Durante a produção, conversei com a minha mãe, Anie Vidal, sobre como eu imaginava o projeto, e ela comentou um detalhe interessante. Em 1993, ela produziu uma sequência de obras tridimensionais. Elas eram chamadas de “Pedacinhos”, e consistiam em garrafas pet cortadas e derretidas, que dentro tinham areia da praia e cascas de ostra coladas. Essas peças sumiram com o tempo, até que só sobrou um “Pedacinho”, que ficou na estante da nossa casa por anos. Ela nunca tinha comentado diretamente sobre o projeto para mim, e segundo ela, achou curioso como mesmo anos depois de ter produzido, eu usei um material e um simbolismo semelhante a ela para a obra. Por isso, pedi autorização dela para trazer o Pedacinho ao Sambaqui, e incorporar ele na instalação.

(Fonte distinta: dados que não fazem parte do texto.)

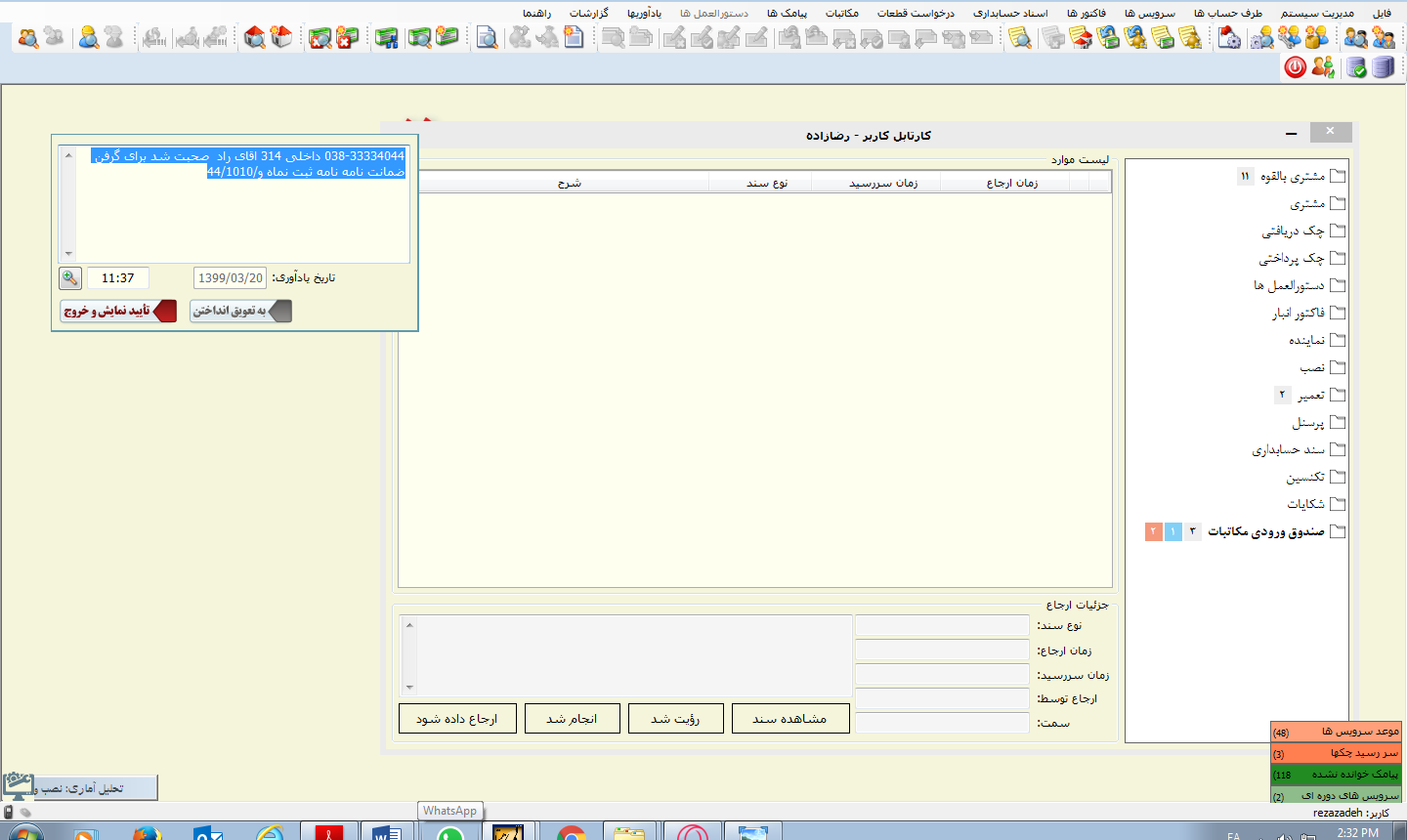Click the yellow note with magnifier icon
This screenshot has height=840, width=1407.
tap(1020, 38)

Foram 2 meses produzindo cerca de 50 a 60 conchas de porcelana, e aproximadamente na metade da produção, eu pensava em como colocar elas suspensas na montagem- até pensei em criar um apoio de arame para pendurá-las com nylon; e foi só depois de conversar com minha família que pensei no uso da tarrafa do meu avô, César. O uso do nylon estaria presente e conversando com a peça, além da presença do elemento do mar, da pesca, e da hereditariedade. O elemento suspenso me atrai por permitir o espectador de visualizar a peça de múltiplos pontos de vista.

Graças a obra “Sambaqui”, quando eu penso na produção do trabalho “Distâncias Imaginadas”, eu procuro focar em produzir obras que contenha elementos que foram acumulados e guardados por um longo tempo. Essa distância entre os elementos forma uma espécie coordenada mental, onde os pontos se cruzam formando uma ideia de experiência e memória.